* **WHAT TO WORK ON**: Copy the rows from the line containing "Task: Switch to the Color tab" through the line containing "Action: [x=737, y=381]" verbatim, and reproduce nothing else.

* **GIVEN DATA**:
[start]

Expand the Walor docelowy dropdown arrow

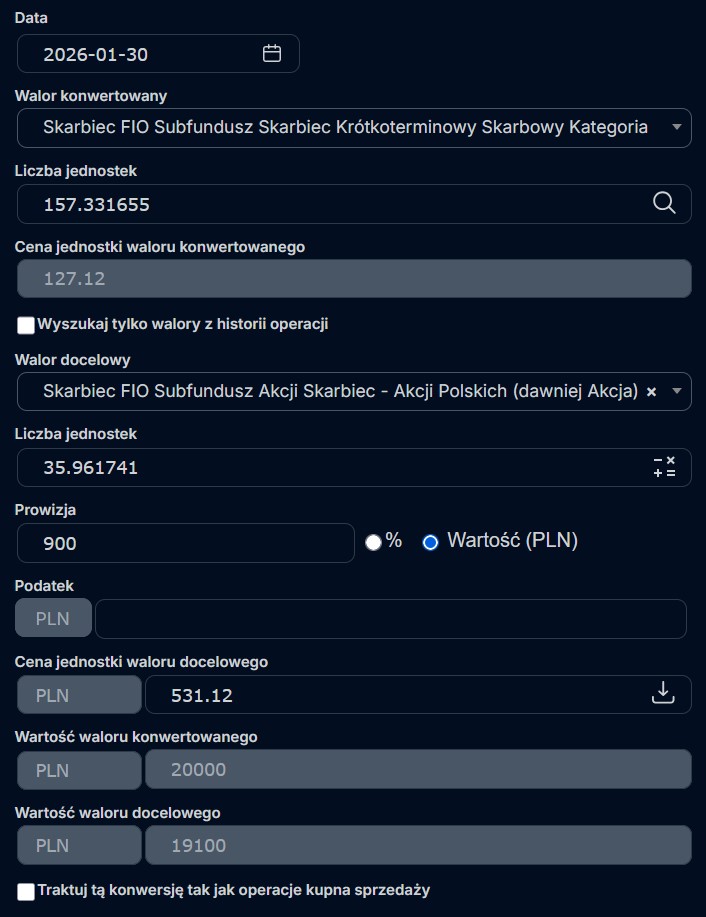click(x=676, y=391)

[end]
[start]

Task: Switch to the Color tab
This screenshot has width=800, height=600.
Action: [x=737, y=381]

[end]

* **RESULT OF THE EXERCISE**:
Task: Switch to the Color tab
This screenshot has width=800, height=600.
Action: [x=737, y=381]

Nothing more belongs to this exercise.